Repelenty działają chwilowo, kosztują jak za zboże a moje konie są, delikatnie rzecz ujmując, sceptyczne do psikania ich ciał jakimiś śmierdzidłami.
W ostatnim terenie Trevor dwa razy zrzucił sobie ogłowie z łba próbując pozbyć się natrętnego krwiopijcy, także zainwestowałam w maski, siatkowe derki i prowadzę właśnie średniowieczną sekcje koni terenowych. No kurde trudno, że wyglądamy jak "Pogromców Duchów" albo innego Kacpra, przyjacielskiego duszka, ale przynajmniej nas nie dziabią. To znaczy koni nie dziabią, bo całe towarzystwo latające skupia się wtedy na jeźdźcach.
![]() |
Nowa maska Emeryta |
Dawno, oj dawno nie próbowałam prowadzić terenu na Netce.
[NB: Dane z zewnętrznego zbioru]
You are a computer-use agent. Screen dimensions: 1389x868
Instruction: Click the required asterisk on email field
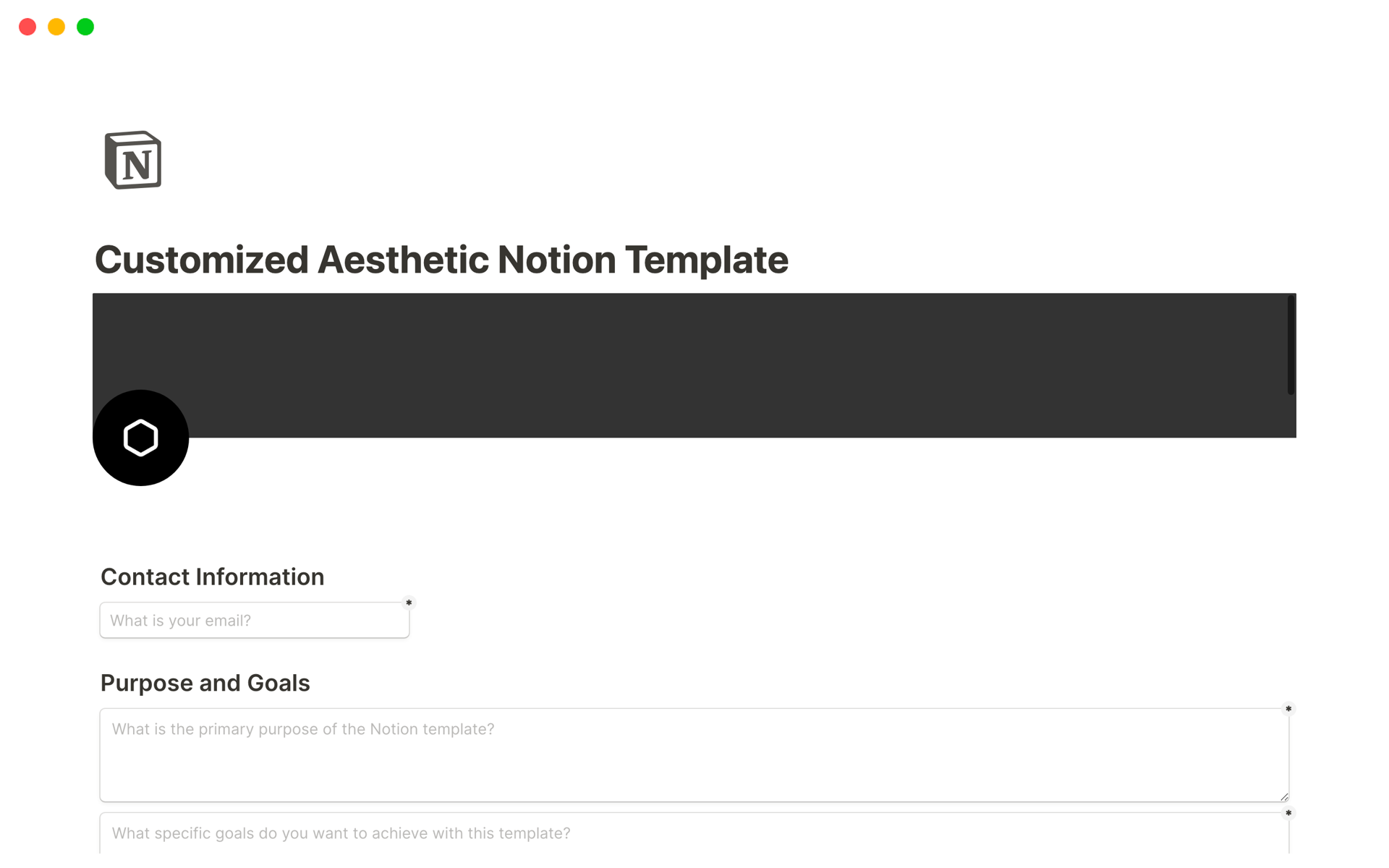[x=409, y=603]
Jakieś mam takie kiepskie wrażenia z jej grzbietu jako konia prowadzącego, a każde jej dygnięcie odbija się głośnym echem w moim kręgosłupie. Jednak jak mus, to mus. Ubrałam kobyłę w przyciasną maskę dziadka, zarzuciłam na nią hidżab i ruszyłam w świat z dwoma innymi końmi na ogonie.
![]() |
Sekcja koników średniowiecznych wyrusza na szlak |
No dość dygresji, wróćmy do lasu.
Przez cały teren było bardzo dobrze. Galop pod kontrolą, nawet bez wielkich potknięć, zero płoszenia się, panowanie nad prędkością super, gorzej z trakcją, ale uznajmy że długie nogi jej to utrudniają. Dojechałyśmy do zaprzyjaźnionej stajni i tam.... kaplica.
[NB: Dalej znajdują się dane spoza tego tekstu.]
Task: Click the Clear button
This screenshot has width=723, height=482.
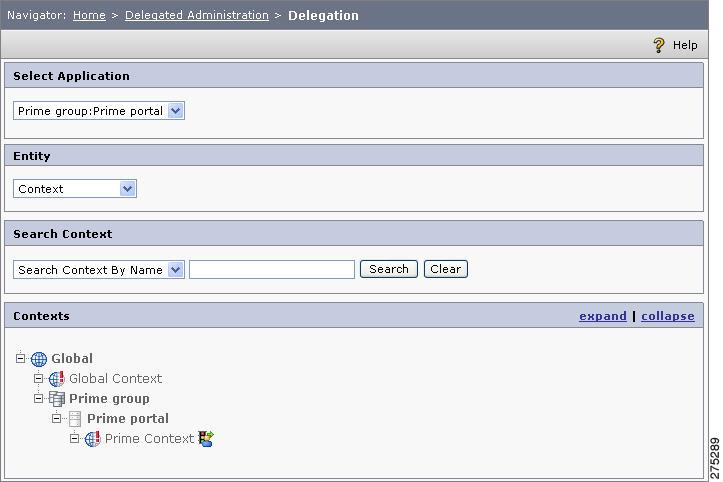Action: (x=445, y=269)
Na horyzoncie zdarzeń pojawił się wielki, koniożerny kontener na śmieci w kolorze krwiożerczego błękitu. No i dupa, przejechać się nie da. Kobyła zawał, zapaść, stany lękowe, ataksja mowy i stupor. Nie i koniec.
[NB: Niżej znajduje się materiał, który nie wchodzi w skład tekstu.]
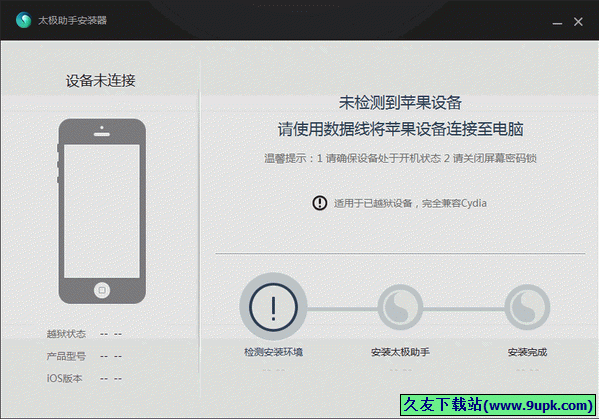The height and width of the screenshot is (419, 599).
Task: Click the iOS版本 info row
Action: (x=84, y=379)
Chwilę nam zajęło, ale w końcu przy wsparciu chłopaków z tyłu (Turbokuca i Harcka) udało się przekroczyć terytorium Wielkiego Przedwiecznego Śmietnika. Brawo dzielna i odważna Kucka!
Niestety Trevor będzie wyłączony z użytkowania przez najbliższe 2 tygodnie, więc chyba czeka mnie więcej zdyganych terenów.